Serbian traffic policies after World War II were strongly influenced by the experiences in North America and were thus directed at the development of road traffic. However, during the early seventies of the twentieth century the euphoria of road transport proved to be a solution of limited potentials. Until the 1980s the construction of new and reconstruction of existing railway infrastructure were based on the demands of freight traffic. Nevertheless the increase of rail capacities enabled reducing the journey time of passenger transport and increased the number of passengers. But this effect was long times considered to be a secondary one. A drastic change in the area of rail network development in Europe happened in 1981, when the Paris-Lyon high-speed rail was launched and a large increase in the number of passengers was recorded. Modern Europe developed a high-speed rail network, with simultaneous upgrading of existing railway lines. Further development of the European railway system is directed towards lowering the transport costs and increasing safety and comfort of travel, as well as taking the full advantage of minimal Ecological Impact compared to other modes of transport. However, this development of rail transport should not be viewed isolated from other modes of transport. Practically, the competitiveness of rails can only be maintained by good connections with other modes of transport in well-located rail stations of adequate capacity and with efficient rail-related services.
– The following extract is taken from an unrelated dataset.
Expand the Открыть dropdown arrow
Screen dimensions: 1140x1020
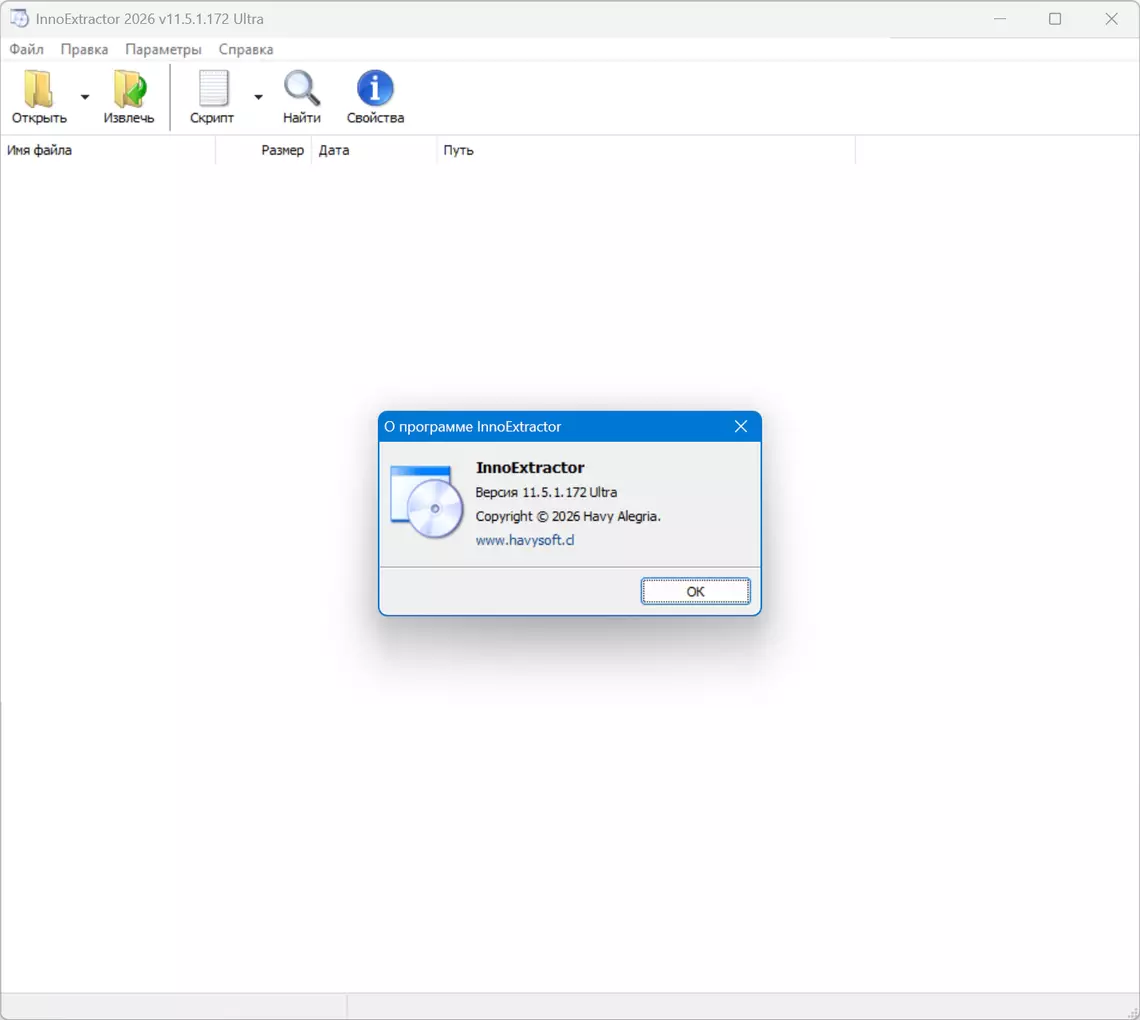85,97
At the beginning of the 21st century, the European Union defined a common transport policy in its document entitled EU Transport White Paper "European Transportation Policy for 2010 ­ time to decide" [1]. This policy is based on regulated competition, connection of various modes of transport and a reduction of congestion points in traffic systems. It puts users' needs in its focus. The 2011 White Paper of the EU promotes non-discriminatory access to rail infrastructure and efficient multi-modal passenger transport [2]. Placing users in the focus of transport policies enables the realisation of traffic that satisfies human needs. This approach may resemble, at first sight, a simple application of the "human measurements principle" of the famous architect Le Corbusier (1887­1965). However, the realization of rail transport in accordance with human needs represents a contemporary approach in the design of a rail infrastructure, which equally encompasses all categories of passengers. 1 Structure of rail passengers According to the TSI PRM [3] a modern rail infrastructure must provide equal conditions for all age categories of passengers: children, adults and the elderly. It must provide safe and simple use regardless of a potential visual, hearing, stature, mobility or intellectual impairment. The following categories of passengers have difficulties
when using trains and the associated infrastructure: wheelchair users, other people with reduced mobility (people with broken limbs, people with difficulties in walking, people with children, people with heavy or bulky luggage, elderly people, pregnant women), visually impaired people, blind people, those with hearing impairment, and deaf people, people with communication impairment (people who have difficulties in communication or understanding written or spoken language, including foreigners with insufficient knowledge of the local language, people with mental, psychological or intellectual difficulties), people of small stature and children. In the Republic of Serbia there are around 800,000 people (around 10% of the total population) with various levels of impairment, and around 16% are people above the age of 65 (Fig. 1). This data is similar to other European statistical data. Specific studies into the determination of the number of rail passengers with reduced mobility have not been performed in Serbia until now. At present, the results of studies carried out in France and Germany are used in Serbia, bearing in mind the similarity of the Serbian statistical data regarding the number of people with reduced mobility and the elderly to the European data. These studies show that 20­30% of passengers have some kind of reduced mobility. Further increases in the number of people with reduced mobility can be expected, due to the changes in the age structure of the Serbian population, as well as an increased percent-
Zdenka Popoviґc
Leposava Puzavac
Luka Lazareviґc
Autorenfoto zu klein, bitte in besserer Qualitдt und grцЯer neu liefern Autorenangaben Faculty of civil engineering University of Belgrade (Serbia) [email protected]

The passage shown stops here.